**INSTRUCTION**
Copy out every line of the items below that contains the word "screenshot".

**DATA TO USE**
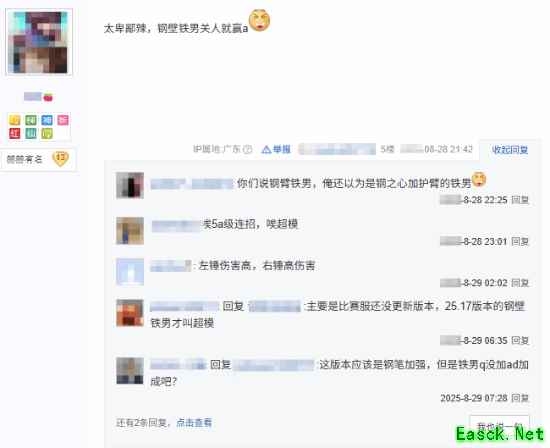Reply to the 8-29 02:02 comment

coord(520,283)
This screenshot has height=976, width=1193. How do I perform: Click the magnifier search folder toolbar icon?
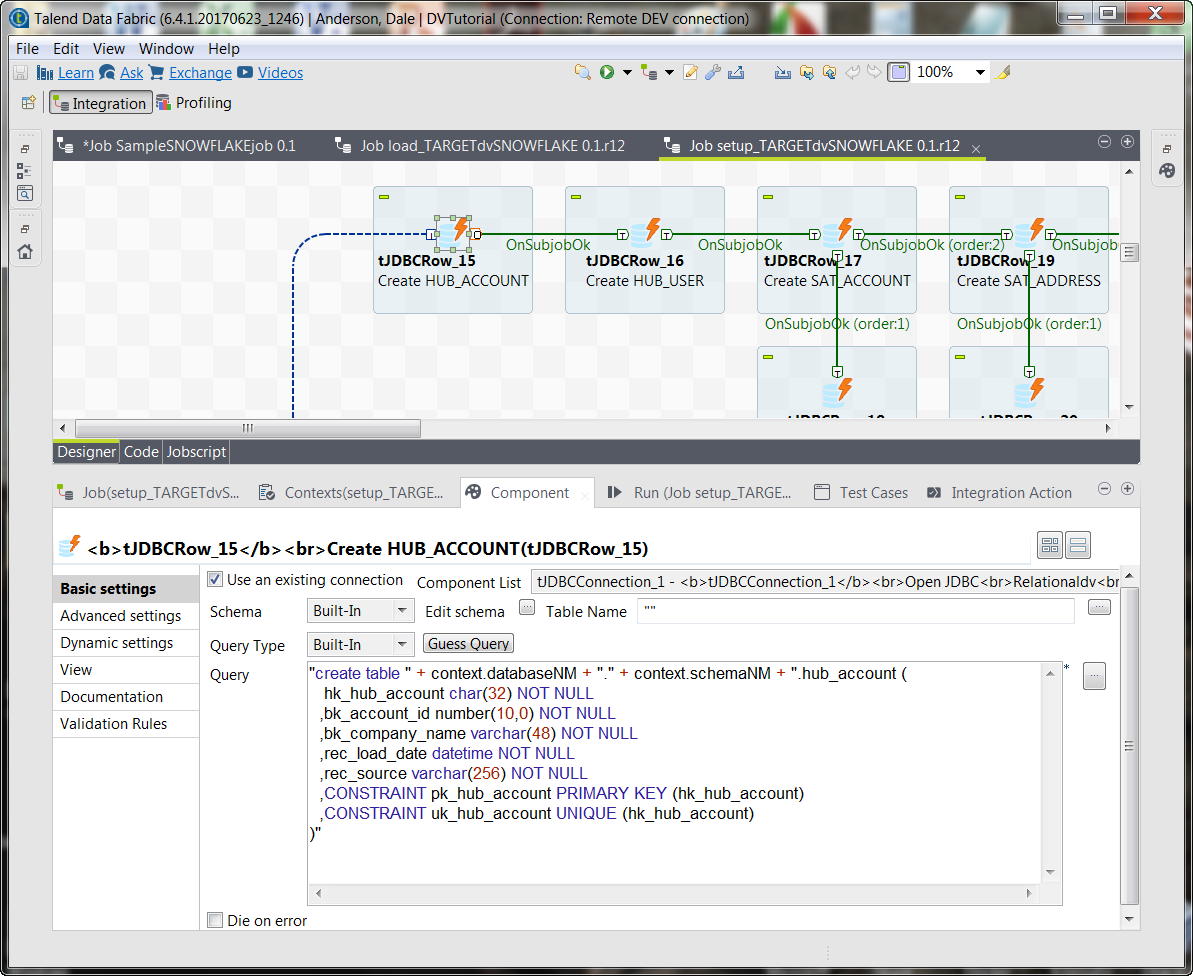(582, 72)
* * *
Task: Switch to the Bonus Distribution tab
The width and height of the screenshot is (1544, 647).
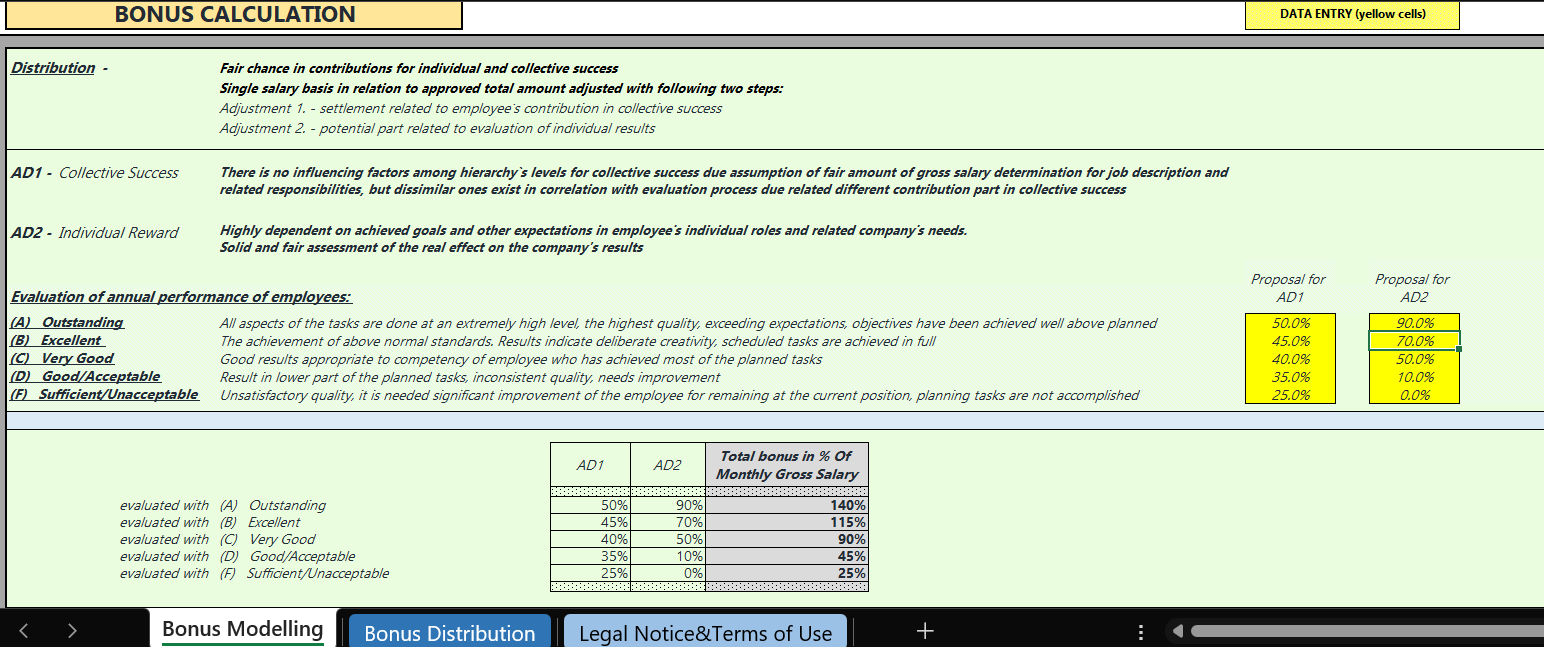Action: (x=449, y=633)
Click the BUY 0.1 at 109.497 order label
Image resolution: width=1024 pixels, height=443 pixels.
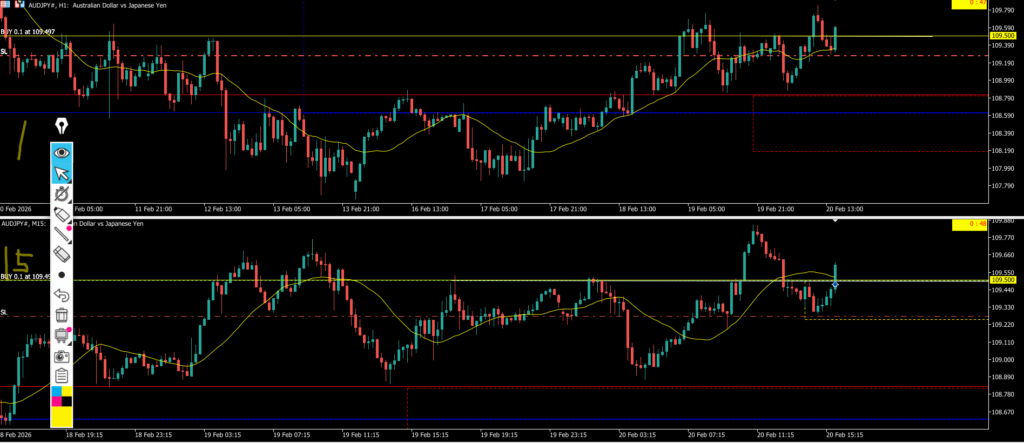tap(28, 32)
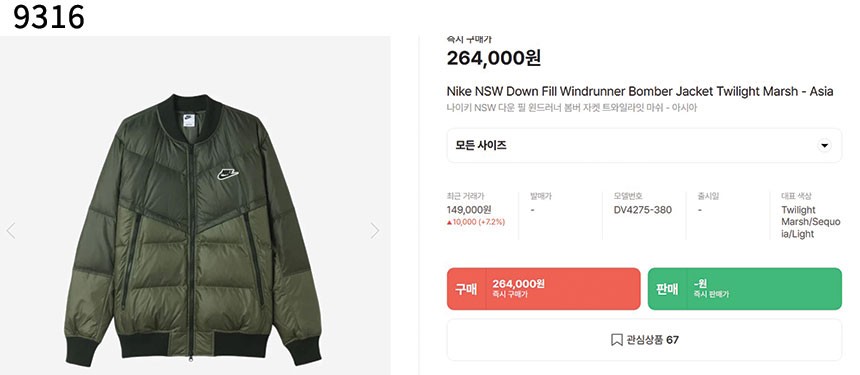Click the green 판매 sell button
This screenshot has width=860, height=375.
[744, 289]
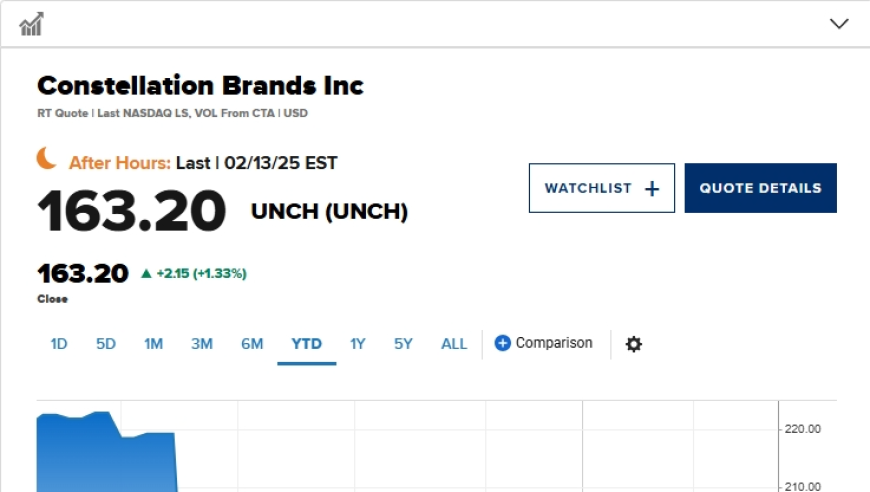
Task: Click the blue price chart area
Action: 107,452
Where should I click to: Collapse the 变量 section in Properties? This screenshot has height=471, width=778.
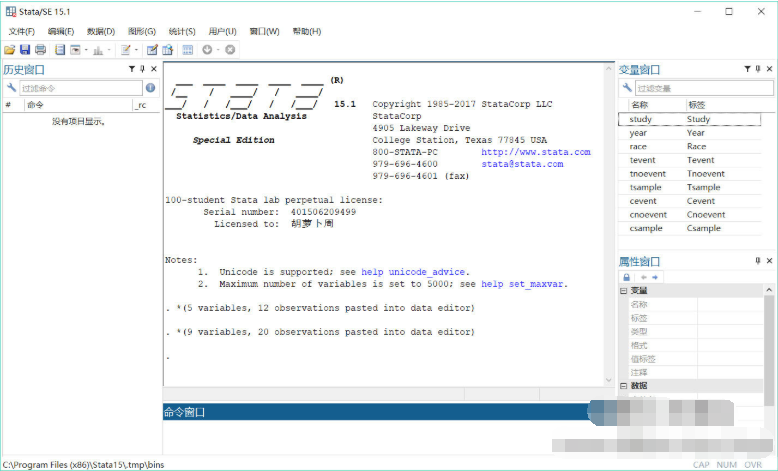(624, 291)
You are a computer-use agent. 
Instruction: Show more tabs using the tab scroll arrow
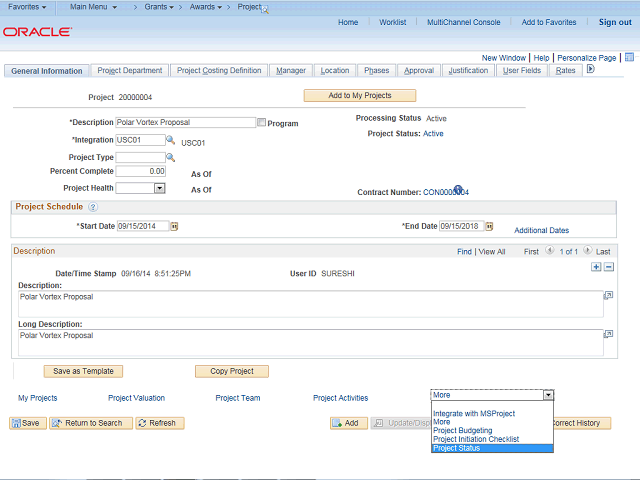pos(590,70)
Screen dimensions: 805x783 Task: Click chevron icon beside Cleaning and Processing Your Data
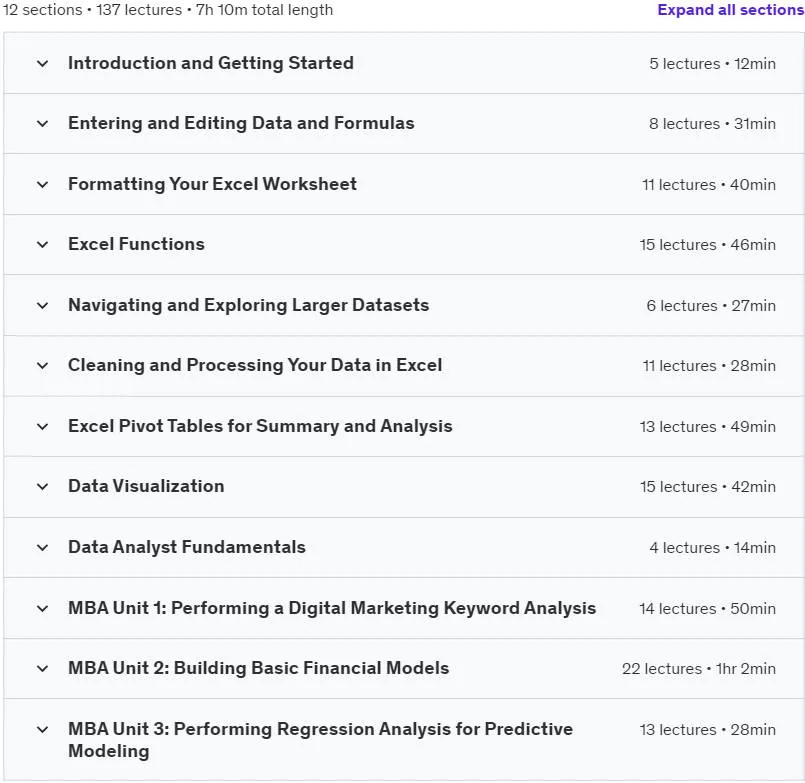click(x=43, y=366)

**RIGHT ANSWER**
This screenshot has height=976, width=1193. How do I perform: Click the magnifier search folder toolbar icon?
The width and height of the screenshot is (1544, 647).
This screenshot has width=860, height=375.
Where should I click to: Collapse the 变量 section in Properties? This screenshot has height=471, width=778.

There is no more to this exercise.